Título: EUA e ONU brigam pelo domínio da internet
Autor: Jamil Chade
Fonte: O Estado de São Paulo, 19/07/2005, Economia & Negócios, p. B5
A ONU não quer que a Internet permaneça exclusivamente nas mãos dos Estados Unidos. Ontem, depois de um ano de estudos, 40 peritos convocados pelas Nações Unidas publicaram relatório sobre o futuro da rede mundial de computadores e sugeriram que os governos trabalhem pela internacionalização da Internet. O governo americano já deixou claro que é contrário a essa proposta e que tentará bloquear o processo. O Brasil, um dos países que iniciou a pressão pela internacionalização da rede de computadores, acredita que essa gestão deva ainda ser democrática e transparente, por meio da criação de um fórum internacional. A Internet, desde que foi criada, sempre esteve sob o controle da empresa Internet Corporation for Assigned Names and Numbers (Icann), ligada diretamente ao Departamento de Comércio dos Estados Unidos. Para muitos peritos e governos, entre eles o Brasil, esse controle deve ser exercido de forma multilateral.
Diante da publicação do relatório que admite a criação de um fórum internacional para a gestão da Internet, os 191 países da ONU passaram a debater desde ontem o tema e o que fazer com as recomendações dos 40 peritos, dos quais dois eram brasileiros.

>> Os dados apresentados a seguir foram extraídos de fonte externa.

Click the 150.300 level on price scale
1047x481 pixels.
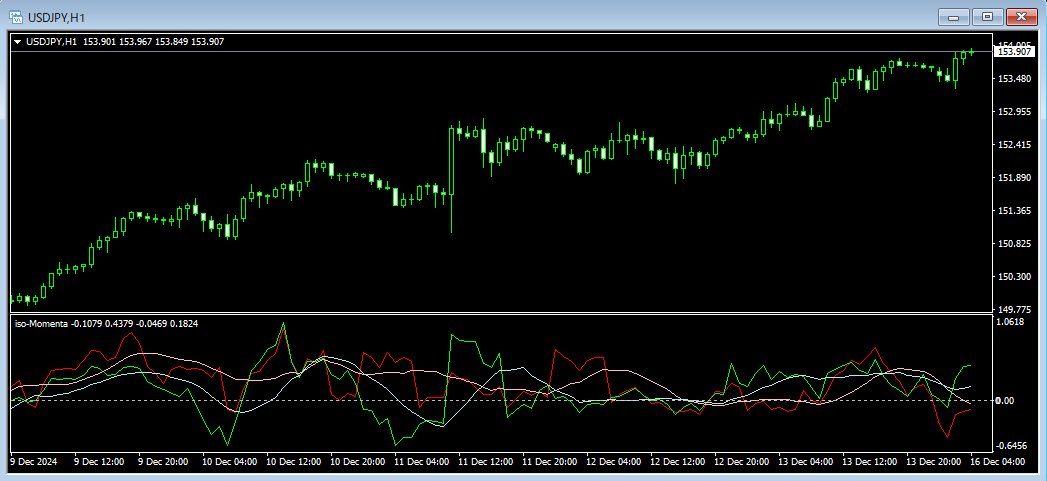click(x=1014, y=277)
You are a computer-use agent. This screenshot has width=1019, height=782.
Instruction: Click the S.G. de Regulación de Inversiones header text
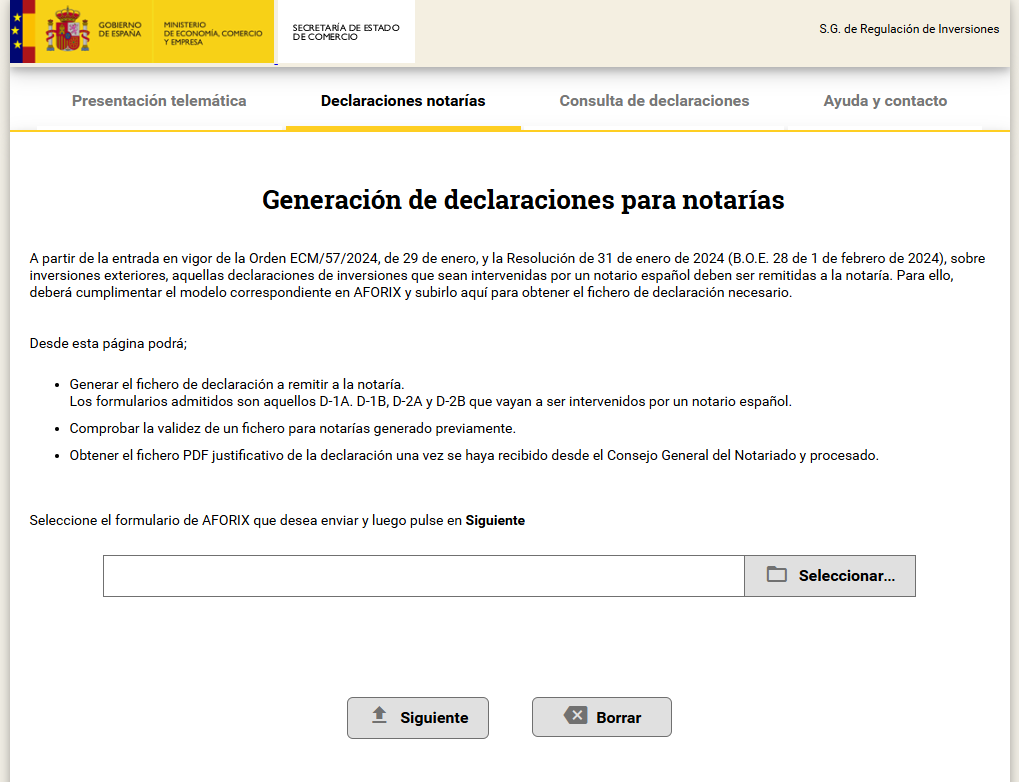pos(908,29)
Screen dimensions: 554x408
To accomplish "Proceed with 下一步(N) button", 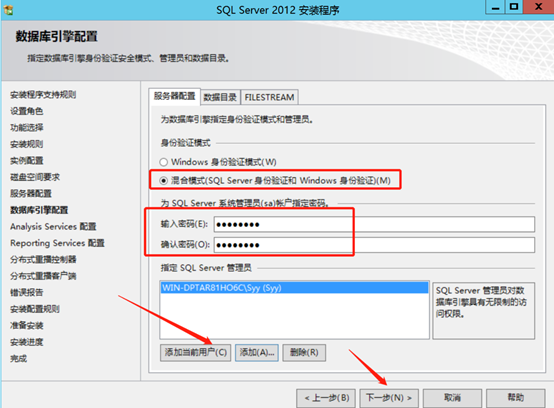I will pyautogui.click(x=389, y=398).
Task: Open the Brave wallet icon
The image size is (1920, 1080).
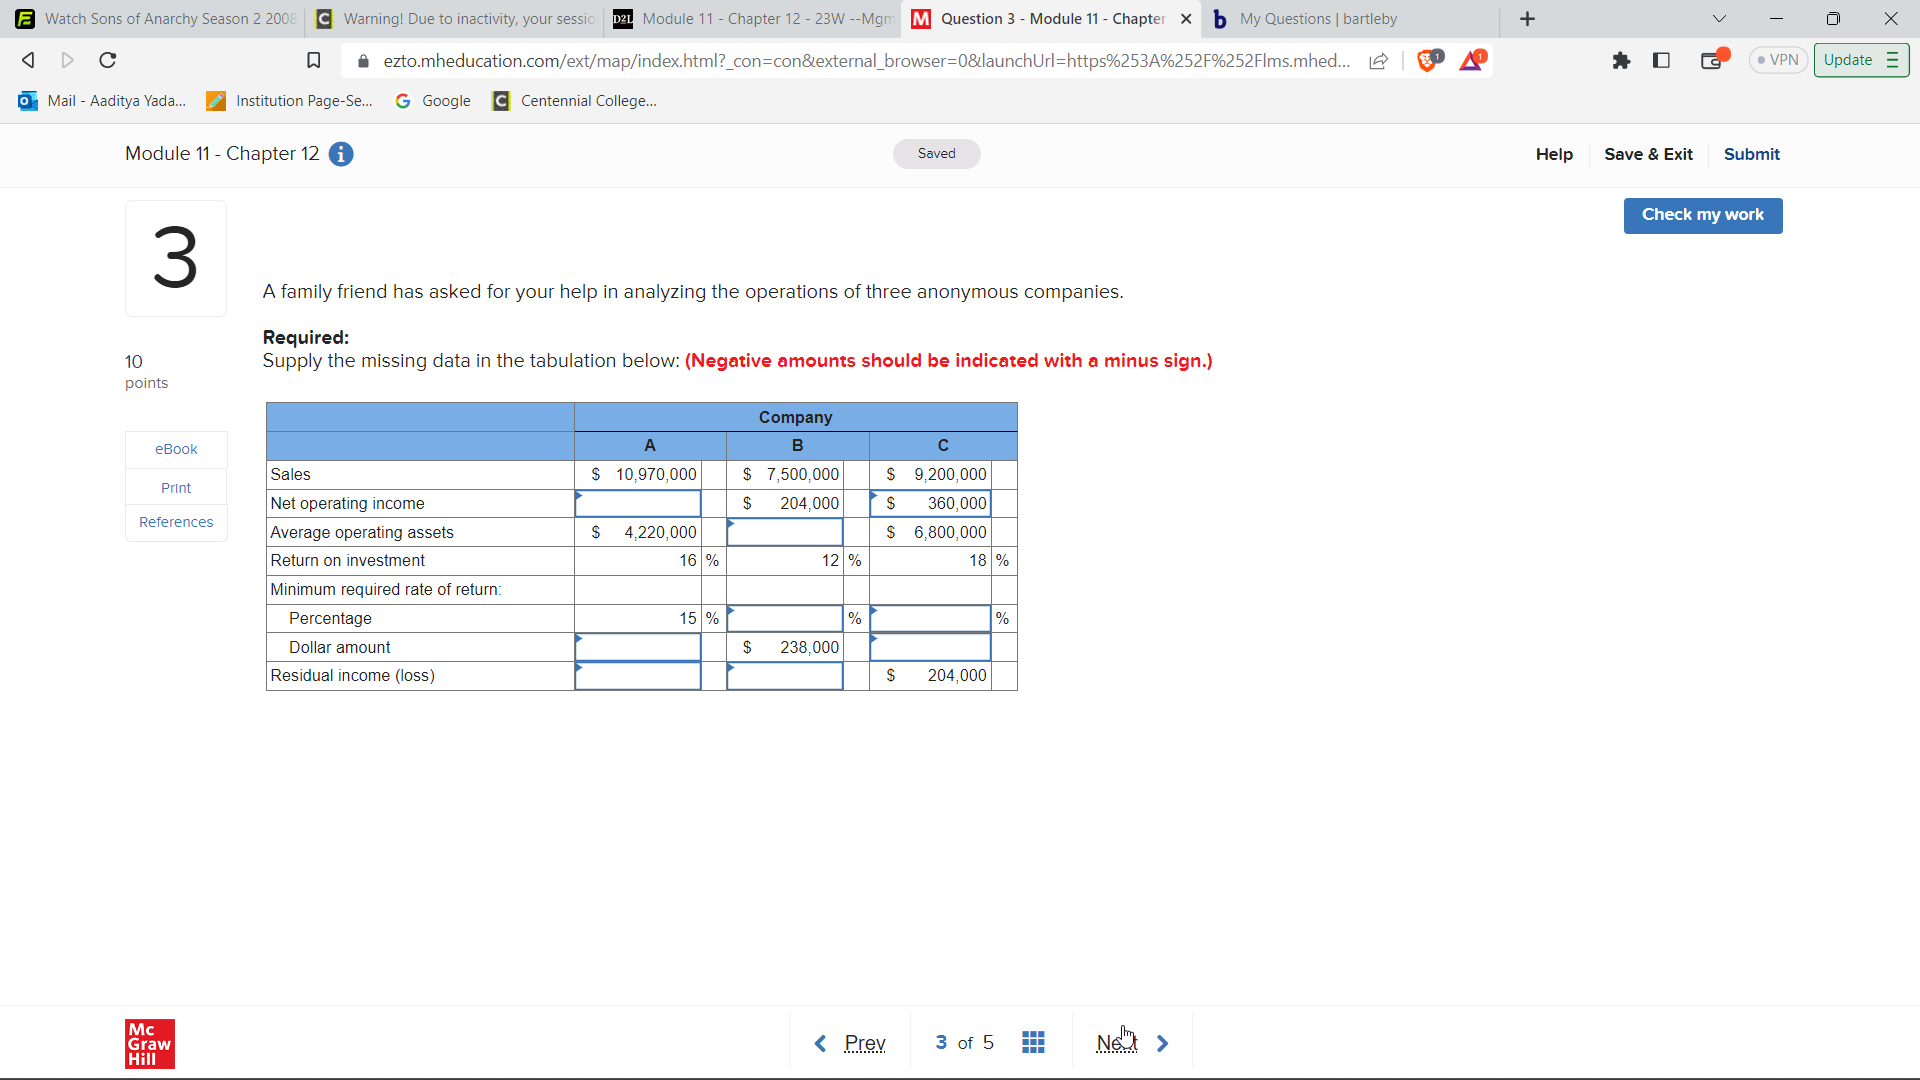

Em uma reunião entre o representante da Casa Branca para assuntos relacionados à tecnologia da informação, embaixador David Gross, e o embaixador do Brasil em Genebra, Luis Felipe de Seixas Correa, os americanos deixaram claro que não vão abrir mão de seu poder sobre Internet. O Brasil lembrou que, há um ano, os americanos indicavam que até o final de 2006 a Icann deixaria de ser relacionada ao Departamento de Comércio dos Estados Unidos.
O Brasil aproveitou para observar que os americanos avaliam a questão da Internet apenas sob o ângulo da segurança. Embora compreenda os motivos de Washington, o País acredita que a segurança do sistema só poderá ser eficiente se houver cooperação internacional.
Para um dos maiores especialistas no assunto, George Sadowsky, diretor da entidade Global Internet Policy Initiative, Bush não quer ficar marcado como a pessoa que entregou o controle da Internet. O governo americano já declarou, em relatório, que não está de acordo com a criação de um fórum internacional para administrar a Internet. "A publicação desses comentários foi um ataque preventivo, já que sabiam que a ONU estava por publicar sua avaliação. O recado que estão enviando ao mundo é que a política americana sobre o assunto não mudará, seja qual for a decisão tomada pela ONU", afirmou Sadowsky.
O especialista reconhece que uma das preocupações dos Estados Unidos é legítima: a politização do controle da Internet por países e interesses diversos. Para ele, a ONU "pode não ser o local ideal para se criar um fórum sobre esse assunto".
Na avaliação do Brasil e da própria ONU, a gestão da Internet deve ser realizada em um fórum único, responsável pela elaboração de políticas públicas sobre a Internet. Para Marcelo Lopes, secretário de Política de Informática do Ministério de Ciência e Tecnologia, o fórum internacional deveria seguir o modelo do Comitê Gestor da Internet no Brasil, com a participação dos governos, empresas e sociedade civil.
O fórum teria a missão de lidar com os custos da Internet, controlar nomes de domínio registrados e a questão da segurança da rede. O controle político, hoje feito pelo Departamento de Comércio dos Estados Unidos, seria substituído por um órgão internacional de supervisão composto exclusivamente por governos.
Para opositores do modelo brasileiro, a idéia se resume a criar uma nova burocracia internacional para lidar com a Internet, o que poderia reduzir o desenvolvimento da tecnologia. Criticam ainda a participação no fórum de governos autoritários, que controlam acesso dos cidadão à rede de computadores, como a China.
Para o Brasil, outros governos devem ser ouvidos politicamente nos debates. O que não pode ocorrer é a permanência do atual sistema, que eleva os preços de conexão em países emergentes. Pelo atual modelo, as decisões sobre a cobrança de taxas pela Icann, por exemplo, não são legítimas.
O Brasil ainda alega que os Estados Unidos estão isolados no debate, que tem de estar concluído até novembro, para a Cúpula da Informação na Tunísia, na qual os países devem decidir sobre a administração da Internet. Brasília diz ter apoio até dos europeus nesse ponto.